- _READING TEXT_:

- Born: April 23, 1911 Charlottenburg, Germany
- Died: May 27, 1962 (aged 51) Richmond, Victoria
- Citizenship: German
- Education: Humboldt University of Berlin
- Known for: combinatorics, number theory, and topology
- Scientific career
- Fields: Mathematician

= Felix Behrend =

German mathematician (1911–1962)

Felix Adalbert Behrend (23 April 1911 – 27 May 1962) was a German mathematician of Jewish descent who escaped Nazi Germany and settled in Australia. His research interests included combinatorics, number theory, and topology. Behrend's theorem and Behrend sequences are named after him.

==Life==
Behrend was born on 23 April 1911 in Charlottenburg, a suburb of Berlin. He was one of four children of Dr. Felix W. Behrend, a politically liberal mathematics and physics teacher. Although of Jewish descent, their family was Lutheran. Behrend followed his father in studying both mathematics and physics, both at Humboldt University of Berlin and the University of Hamburg, and completed a doctorate in 1933 at Humboldt University. His dissertation, Über numeri abundantes [On abundant numbers] was supervised by Erhard Schmidt.

With Adolf Hitler's rise to power in 1933, Behrend's father lost his job, and Behrend himself moved to Cambridge University in England to work with Harold Davenport and G. H. Hardy. After taking work with a life insurance company in Zürich in 1935 he was transferred to Prague, where he earned a habilitation at Charles University in 1938 while continuing to work as an actuary. He left Czechoslovakia in 1939, just before the war reached that country, and returned through Switzerland to England, but was deported on the HMT Dunera to Australia as an enemy alien in 1940.

Although both Hardy and J. H. C. Whitehead intervened for an early release, he remained in the prison camps in Australia, teaching mathematics there to the other internees.
After Thomas MacFarland Cherry added to the calls for his release, he gained his freedom in 1942 and began working at the University of Melbourne. He remained there for the rest of the career, and married a Hungarian dance teacher in 1945 in the Queen's College chapel; they had two children. Although his highest rank was associate professor, Bernhard Neumann writes that "he would have been made a (personal) professor" if not for his untimely death.
He died of brain cancer on 27 May 1962 in Richmond, Victoria, a suburb of Melbourne.

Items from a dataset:
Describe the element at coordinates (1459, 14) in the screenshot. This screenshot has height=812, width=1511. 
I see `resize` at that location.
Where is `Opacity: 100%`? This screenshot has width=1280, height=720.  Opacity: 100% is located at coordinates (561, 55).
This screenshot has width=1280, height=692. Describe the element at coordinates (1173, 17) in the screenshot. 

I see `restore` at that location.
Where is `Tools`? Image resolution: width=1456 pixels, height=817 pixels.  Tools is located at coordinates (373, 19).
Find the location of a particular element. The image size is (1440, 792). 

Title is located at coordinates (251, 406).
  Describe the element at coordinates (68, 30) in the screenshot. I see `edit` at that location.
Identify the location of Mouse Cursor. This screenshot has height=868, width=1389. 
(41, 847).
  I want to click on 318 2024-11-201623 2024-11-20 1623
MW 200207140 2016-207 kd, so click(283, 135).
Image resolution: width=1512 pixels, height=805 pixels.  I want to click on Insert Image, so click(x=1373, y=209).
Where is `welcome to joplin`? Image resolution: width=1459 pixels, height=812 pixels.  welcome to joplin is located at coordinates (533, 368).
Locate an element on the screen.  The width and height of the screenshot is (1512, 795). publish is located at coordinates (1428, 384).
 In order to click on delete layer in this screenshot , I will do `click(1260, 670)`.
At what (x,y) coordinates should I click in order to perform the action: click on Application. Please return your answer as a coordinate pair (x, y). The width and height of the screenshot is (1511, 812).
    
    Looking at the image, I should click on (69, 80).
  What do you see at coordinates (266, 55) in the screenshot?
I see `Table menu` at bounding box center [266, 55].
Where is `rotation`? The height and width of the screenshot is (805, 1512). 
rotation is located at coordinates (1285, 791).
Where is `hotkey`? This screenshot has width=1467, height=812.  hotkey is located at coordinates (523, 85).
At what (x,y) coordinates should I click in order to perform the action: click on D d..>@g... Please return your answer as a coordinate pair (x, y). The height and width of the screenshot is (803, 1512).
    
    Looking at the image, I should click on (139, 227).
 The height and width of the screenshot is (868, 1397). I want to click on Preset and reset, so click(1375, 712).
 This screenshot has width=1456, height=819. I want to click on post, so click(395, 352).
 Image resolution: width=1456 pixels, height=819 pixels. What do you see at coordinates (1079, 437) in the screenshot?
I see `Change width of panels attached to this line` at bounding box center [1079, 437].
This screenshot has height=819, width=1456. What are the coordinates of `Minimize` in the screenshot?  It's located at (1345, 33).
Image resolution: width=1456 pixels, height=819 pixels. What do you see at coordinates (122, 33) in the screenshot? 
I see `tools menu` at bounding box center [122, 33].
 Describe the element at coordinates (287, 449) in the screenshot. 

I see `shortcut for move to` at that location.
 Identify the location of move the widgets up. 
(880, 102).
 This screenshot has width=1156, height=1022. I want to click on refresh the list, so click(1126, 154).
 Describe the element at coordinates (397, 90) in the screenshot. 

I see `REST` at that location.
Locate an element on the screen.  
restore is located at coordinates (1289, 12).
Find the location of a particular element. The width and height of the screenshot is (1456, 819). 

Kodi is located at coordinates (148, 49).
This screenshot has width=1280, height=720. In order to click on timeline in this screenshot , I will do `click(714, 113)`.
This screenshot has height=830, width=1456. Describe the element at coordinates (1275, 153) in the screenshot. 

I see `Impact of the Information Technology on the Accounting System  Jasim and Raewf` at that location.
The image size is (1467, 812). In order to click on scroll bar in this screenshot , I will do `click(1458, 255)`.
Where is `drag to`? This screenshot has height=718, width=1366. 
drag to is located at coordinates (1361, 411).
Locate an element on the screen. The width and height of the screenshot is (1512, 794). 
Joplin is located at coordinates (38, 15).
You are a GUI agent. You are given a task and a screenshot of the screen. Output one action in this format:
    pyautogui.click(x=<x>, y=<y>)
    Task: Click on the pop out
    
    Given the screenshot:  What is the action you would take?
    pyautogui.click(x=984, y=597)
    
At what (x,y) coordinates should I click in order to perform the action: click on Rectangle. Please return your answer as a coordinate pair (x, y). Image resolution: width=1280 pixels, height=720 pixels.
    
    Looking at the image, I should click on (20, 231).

- _ACTIVITY_: Could you continue the biography of Felix Behrend from its last sentence? You can leave the items aside; they play no part here.

- _RESULT OF THE EXERCISE_:
==Contributions==
Behrend's work covered a wide range of topics, and often consisted of "a new approach to questions already deeply studied".

He began his research career in number theory, publishing three papers by the age of 23. His doctoral work provided upper and lower bounds on the density of the abundant numbers. He also provided elementary bounds on the prime number theorem, before that problem was solved more completely by Paul Erdős and Atle Selberg in the late 1940s.
He is known for his results in combinatorial number theory, and in particular for Behrend's theorem on the logarithmic density of sets of integers in which no member of the set is a multiple of any other, and for his construction of large Salem–Spencer sets of integers with no three-element arithmetic progression. Behrend sequences are sequences of integers whose multiples have density one; they are named for Behrend, who proved in 1948 that the sum of reciprocals of such a sequence must diverge.

He wrote one paper in algebraic geometry, on the number of symmetric polynomials needed to construct a system of polynomials without nontrivial real solutions, several short papers on mathematical analysis, and an investigation of the properties of geometric shapes that are invariant under affine transformations.
After moving to Melbourne his interests shifted to topology, first in the construction of polyhedral models of manifolds, and later in point-set topology.

He was also the author of a posthumously-published children's book, Ulysses' Father (1962), consisting of a collection of bedtime stories linked through the Greek legend of Sisyphus.